Then his thoughts turned to his co-workers. Stan joined Bristol Myers Squibb right after completing his doctorate degree in 1989. Today, he works as a research fellow in Drug Discovery Research.? He’s spent his 30-year career hunting for ways to unlock cures to some of the most difficult diseases, including cancer. He had been in pursuit of this devastating illness his entire professional life and suddenly, he was facing it head on. He wasn’t sure how he would be able to still do the work he loved.
One of the first people Stan talked to at work was Pat Newman, a project coordinator with R&D Learning. "Stan is not the first Bristol Myers Squibb employee to become a patient, but each time it happens it sharpens our core mission," she said recently.
“It really focuses your attention on the purpose of your job,” she recalled. “It reinforced my dedication to do the best job that I could possibly do.”
In fact, Stan’s entire department looked for ways to support him during six months of treatments. They adjusted the temperature in his work area; installed extra hand-sanitizers throughout his department; scaled back his in-office hours, picked up extra assignments and shuttled him to the office.

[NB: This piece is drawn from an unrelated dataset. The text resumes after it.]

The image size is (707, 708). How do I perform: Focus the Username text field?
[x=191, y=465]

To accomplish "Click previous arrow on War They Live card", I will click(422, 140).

When he was done treatments, the department celebrated his success and recovery. They even donated an infusion chair in Stan’s name to the cancer center where he was treated. Finally, they presented him with a plaque reading?“Who Are You Working For?"?Stan. It featured the faces of dozens of his R&D colleagues from Bristol Myers Squibb sites across the U.S.
“That picture was the greatest! I was humbled by the ways my colleagues assisted me,” he recalls.